▶ **The request**
Copy out the following material line for line, without changing anything.
[begin Records supplied]
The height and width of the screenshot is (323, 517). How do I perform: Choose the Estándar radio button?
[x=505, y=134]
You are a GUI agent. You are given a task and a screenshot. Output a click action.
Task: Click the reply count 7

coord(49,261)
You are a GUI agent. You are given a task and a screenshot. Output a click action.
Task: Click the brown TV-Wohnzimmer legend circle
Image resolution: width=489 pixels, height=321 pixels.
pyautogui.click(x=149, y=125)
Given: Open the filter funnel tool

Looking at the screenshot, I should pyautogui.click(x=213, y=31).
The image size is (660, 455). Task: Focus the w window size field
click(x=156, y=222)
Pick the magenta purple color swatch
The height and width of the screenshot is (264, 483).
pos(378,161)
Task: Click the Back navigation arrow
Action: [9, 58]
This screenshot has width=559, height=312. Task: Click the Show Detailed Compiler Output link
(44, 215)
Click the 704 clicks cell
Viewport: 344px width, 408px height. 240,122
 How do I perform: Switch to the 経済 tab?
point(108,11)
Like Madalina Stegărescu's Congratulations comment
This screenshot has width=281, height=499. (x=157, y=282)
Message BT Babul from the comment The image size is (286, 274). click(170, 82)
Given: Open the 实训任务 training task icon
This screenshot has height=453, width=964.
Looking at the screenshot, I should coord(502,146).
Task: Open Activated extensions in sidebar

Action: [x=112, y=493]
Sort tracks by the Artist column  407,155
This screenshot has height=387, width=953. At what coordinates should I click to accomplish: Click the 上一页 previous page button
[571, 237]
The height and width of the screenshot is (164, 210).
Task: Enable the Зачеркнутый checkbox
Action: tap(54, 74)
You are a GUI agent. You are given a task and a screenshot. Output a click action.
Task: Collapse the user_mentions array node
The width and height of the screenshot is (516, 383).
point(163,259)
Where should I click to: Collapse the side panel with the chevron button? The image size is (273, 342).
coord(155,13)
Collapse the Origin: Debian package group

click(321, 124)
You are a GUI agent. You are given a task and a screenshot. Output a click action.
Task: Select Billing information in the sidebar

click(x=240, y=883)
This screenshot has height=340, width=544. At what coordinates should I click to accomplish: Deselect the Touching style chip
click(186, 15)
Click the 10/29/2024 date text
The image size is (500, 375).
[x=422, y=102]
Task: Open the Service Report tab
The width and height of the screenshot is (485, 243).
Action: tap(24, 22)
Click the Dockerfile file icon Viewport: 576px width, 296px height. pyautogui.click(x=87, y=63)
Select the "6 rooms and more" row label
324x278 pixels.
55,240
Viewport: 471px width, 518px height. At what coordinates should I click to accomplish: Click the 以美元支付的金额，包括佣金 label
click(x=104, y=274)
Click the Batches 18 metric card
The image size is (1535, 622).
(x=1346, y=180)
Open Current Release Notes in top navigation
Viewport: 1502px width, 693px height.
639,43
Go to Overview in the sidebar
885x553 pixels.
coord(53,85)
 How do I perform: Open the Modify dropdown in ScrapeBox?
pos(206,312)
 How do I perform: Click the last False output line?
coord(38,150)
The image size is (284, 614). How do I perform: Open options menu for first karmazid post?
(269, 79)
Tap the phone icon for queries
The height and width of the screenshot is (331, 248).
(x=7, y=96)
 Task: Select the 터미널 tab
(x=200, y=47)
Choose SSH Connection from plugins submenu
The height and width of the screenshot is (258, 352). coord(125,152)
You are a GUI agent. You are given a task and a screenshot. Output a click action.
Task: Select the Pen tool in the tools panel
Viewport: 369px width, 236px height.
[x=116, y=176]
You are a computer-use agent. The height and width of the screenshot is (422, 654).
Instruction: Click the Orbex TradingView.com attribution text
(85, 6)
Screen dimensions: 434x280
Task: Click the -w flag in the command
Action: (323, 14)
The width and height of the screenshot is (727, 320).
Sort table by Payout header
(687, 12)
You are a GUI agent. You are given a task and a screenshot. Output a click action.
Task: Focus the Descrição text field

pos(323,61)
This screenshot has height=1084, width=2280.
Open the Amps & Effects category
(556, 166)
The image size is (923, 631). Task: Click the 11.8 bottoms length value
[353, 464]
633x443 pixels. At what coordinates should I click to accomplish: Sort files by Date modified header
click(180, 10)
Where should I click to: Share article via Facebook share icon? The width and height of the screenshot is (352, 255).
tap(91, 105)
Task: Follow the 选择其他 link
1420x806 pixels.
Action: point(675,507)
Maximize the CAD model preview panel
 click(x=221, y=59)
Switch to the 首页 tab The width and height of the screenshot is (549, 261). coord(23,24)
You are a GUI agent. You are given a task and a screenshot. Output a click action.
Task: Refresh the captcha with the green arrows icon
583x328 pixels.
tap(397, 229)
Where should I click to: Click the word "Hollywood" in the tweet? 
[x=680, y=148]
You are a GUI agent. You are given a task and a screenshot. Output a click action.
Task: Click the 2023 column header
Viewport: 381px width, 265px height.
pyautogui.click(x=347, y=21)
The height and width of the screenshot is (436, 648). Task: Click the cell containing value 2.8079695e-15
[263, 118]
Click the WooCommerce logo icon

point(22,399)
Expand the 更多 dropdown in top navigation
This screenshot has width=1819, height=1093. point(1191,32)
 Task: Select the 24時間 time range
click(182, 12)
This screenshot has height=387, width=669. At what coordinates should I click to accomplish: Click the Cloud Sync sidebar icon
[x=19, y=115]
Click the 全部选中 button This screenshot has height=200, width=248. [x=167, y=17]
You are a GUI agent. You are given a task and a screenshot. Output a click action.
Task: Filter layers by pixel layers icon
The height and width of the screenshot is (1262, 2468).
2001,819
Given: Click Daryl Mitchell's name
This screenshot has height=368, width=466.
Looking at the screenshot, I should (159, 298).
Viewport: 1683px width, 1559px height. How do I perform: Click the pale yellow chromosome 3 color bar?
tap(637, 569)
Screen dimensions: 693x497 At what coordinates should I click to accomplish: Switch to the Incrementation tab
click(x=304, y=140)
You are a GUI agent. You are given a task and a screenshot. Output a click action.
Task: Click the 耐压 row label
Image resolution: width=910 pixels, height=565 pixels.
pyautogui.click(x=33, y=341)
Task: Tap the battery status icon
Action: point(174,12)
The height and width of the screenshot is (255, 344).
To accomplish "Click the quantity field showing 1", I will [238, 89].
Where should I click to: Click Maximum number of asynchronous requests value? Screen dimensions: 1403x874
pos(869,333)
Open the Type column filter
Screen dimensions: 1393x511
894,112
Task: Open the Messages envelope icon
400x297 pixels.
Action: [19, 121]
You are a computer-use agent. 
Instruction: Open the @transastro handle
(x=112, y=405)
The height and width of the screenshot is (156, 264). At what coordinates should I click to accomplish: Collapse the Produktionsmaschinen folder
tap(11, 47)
[end Records supplied]
▶ **Final answer**
The height and width of the screenshot is (323, 517). How do I perform: Choose the Estándar radio button?
[x=505, y=134]
You are a GUI agent. You are given a task and a screenshot. Output a click action.
Task: Click the reply count 7

coord(49,261)
You are a GUI agent. You are given a task and a screenshot. Output a click action.
Task: Click the brown TV-Wohnzimmer legend circle
Image resolution: width=489 pixels, height=321 pixels.
pyautogui.click(x=149, y=125)
Given: Open the filter funnel tool

Looking at the screenshot, I should pyautogui.click(x=213, y=31).
The image size is (660, 455). Task: Focus the w window size field
click(x=156, y=222)
Pick the magenta purple color swatch
The height and width of the screenshot is (264, 483).
pos(378,161)
Task: Click the Back navigation arrow
Action: [9, 58]
This screenshot has width=559, height=312. Task: Click the Show Detailed Compiler Output link
(44, 215)
Click the 704 clicks cell
Viewport: 344px width, 408px height. 240,122
 How do I perform: Switch to the 経済 tab?
point(108,11)
Like Madalina Stegărescu's Congratulations comment
This screenshot has width=281, height=499. (x=157, y=282)
Message BT Babul from the comment The image size is (286, 274). click(170, 82)
Given: Open the 实训任务 training task icon
This screenshot has height=453, width=964.
Looking at the screenshot, I should coord(502,146).
Task: Open Activated extensions in sidebar

Action: [x=112, y=493]
Sort tracks by the Artist column  407,155
This screenshot has height=387, width=953. At what coordinates should I click to accomplish: Click the 上一页 previous page button
[571, 237]
The height and width of the screenshot is (164, 210).
Task: Enable the Зачеркнутый checkbox
Action: tap(54, 74)
You are a GUI agent. You are given a task and a screenshot. Output a click action.
Task: Collapse the user_mentions array node
The width and height of the screenshot is (516, 383).
point(163,259)
Where should I click to: Collapse the side panel with the chevron button? The image size is (273, 342).
coord(155,13)
Collapse the Origin: Debian package group

click(321, 124)
You are a GUI agent. You are given a task and a screenshot. Output a click action.
Task: Select Billing information in the sidebar

click(x=240, y=883)
This screenshot has height=340, width=544. At what coordinates should I click to accomplish: Deselect the Touching style chip
click(186, 15)
Click the 10/29/2024 date text
The image size is (500, 375).
[x=422, y=102]
Task: Open the Service Report tab
The width and height of the screenshot is (485, 243).
Action: tap(24, 22)
Click the Dockerfile file icon Viewport: 576px width, 296px height. pyautogui.click(x=87, y=63)
Select the "6 rooms and more" row label
324x278 pixels.
55,240
Viewport: 471px width, 518px height. At what coordinates should I click to accomplish: Click the 以美元支付的金额，包括佣金 label
click(x=104, y=274)
Click the Batches 18 metric card
The image size is (1535, 622).
(x=1346, y=180)
Open Current Release Notes in top navigation
Viewport: 1502px width, 693px height.
639,43
Go to Overview in the sidebar
885x553 pixels.
coord(53,85)
 How do I perform: Open the Modify dropdown in ScrapeBox?
pos(206,312)
 How do I perform: Click the last False output line?
coord(38,150)
The image size is (284, 614). How do I perform: Open options menu for first karmazid post?
(269, 79)
Tap the phone icon for queries
The height and width of the screenshot is (331, 248).
(x=7, y=96)
 Task: Select the 터미널 tab
(x=200, y=47)
Choose SSH Connection from plugins submenu
The height and width of the screenshot is (258, 352). coord(125,152)
You are a GUI agent. You are given a task and a screenshot. Output a click action.
Task: Select the Pen tool in the tools panel
Viewport: 369px width, 236px height.
[x=116, y=176]
You are a computer-use agent. The height and width of the screenshot is (422, 654).
Instruction: Click the Orbex TradingView.com attribution text
(85, 6)
Screen dimensions: 434x280
Task: Click the -w flag in the command
Action: (323, 14)
The width and height of the screenshot is (727, 320).
Sort table by Payout header
(687, 12)
You are a GUI agent. You are given a task and a screenshot. Output a click action.
Task: Focus the Descrição text field

pos(323,61)
This screenshot has height=1084, width=2280.
Open the Amps & Effects category
(556, 166)
The image size is (923, 631). Task: Click the 11.8 bottoms length value
[353, 464]
633x443 pixels. At what coordinates should I click to accomplish: Sort files by Date modified header
click(180, 10)
Where should I click to: Share article via Facebook share icon? The width and height of the screenshot is (352, 255).
tap(91, 105)
Task: Follow the 选择其他 link
1420x806 pixels.
Action: point(675,507)
Maximize the CAD model preview panel
 click(x=221, y=59)
Switch to the 首页 tab The width and height of the screenshot is (549, 261). coord(23,24)
You are a GUI agent. You are given a task and a screenshot. Output a click action.
Task: Refresh the captcha with the green arrows icon
583x328 pixels.
tap(397, 229)
Where should I click to: Click the word "Hollywood" in the tweet? 
[x=680, y=148]
You are a GUI agent. You are given a task and a screenshot. Output a click action.
Task: Click the 2023 column header
Viewport: 381px width, 265px height.
pyautogui.click(x=347, y=21)
The height and width of the screenshot is (436, 648). Task: Click the cell containing value 2.8079695e-15
[263, 118]
Click the WooCommerce logo icon

point(22,399)
Expand the 更多 dropdown in top navigation
This screenshot has width=1819, height=1093. point(1191,32)
 Task: Select the 24時間 time range
click(182, 12)
This screenshot has height=387, width=669. At what coordinates should I click to accomplish: Click the Cloud Sync sidebar icon
[x=19, y=115]
Click the 全部选中 button This screenshot has height=200, width=248. [x=167, y=17]
You are a GUI agent. You are given a task and a screenshot. Output a click action.
Task: Filter layers by pixel layers icon
The height and width of the screenshot is (1262, 2468).
2001,819
Given: Click Daryl Mitchell's name
This screenshot has height=368, width=466.
Looking at the screenshot, I should (159, 298).
Viewport: 1683px width, 1559px height. How do I perform: Click the pale yellow chromosome 3 color bar?
tap(637, 569)
Screen dimensions: 693x497 At what coordinates should I click to accomplish: Switch to the Incrementation tab
click(x=304, y=140)
You are a GUI agent. You are given a task and a screenshot. Output a click action.
Task: Click the 耐压 row label
Image resolution: width=910 pixels, height=565 pixels.
pyautogui.click(x=33, y=341)
Task: Tap the battery status icon
Action: point(174,12)
The height and width of the screenshot is (255, 344).
To accomplish "Click the quantity field showing 1", I will [238, 89].
Where should I click to: Click Maximum number of asynchronous requests value? Screen dimensions: 1403x874
pos(869,333)
Open the Type column filter
Screen dimensions: 1393x511
894,112
Task: Open the Messages envelope icon
400x297 pixels.
Action: [19, 121]
You are a computer-use agent. 
Instruction: Open the @transastro handle
(x=112, y=405)
The height and width of the screenshot is (156, 264). At what coordinates should I click to accomplish: Collapse the Produktionsmaschinen folder
tap(11, 47)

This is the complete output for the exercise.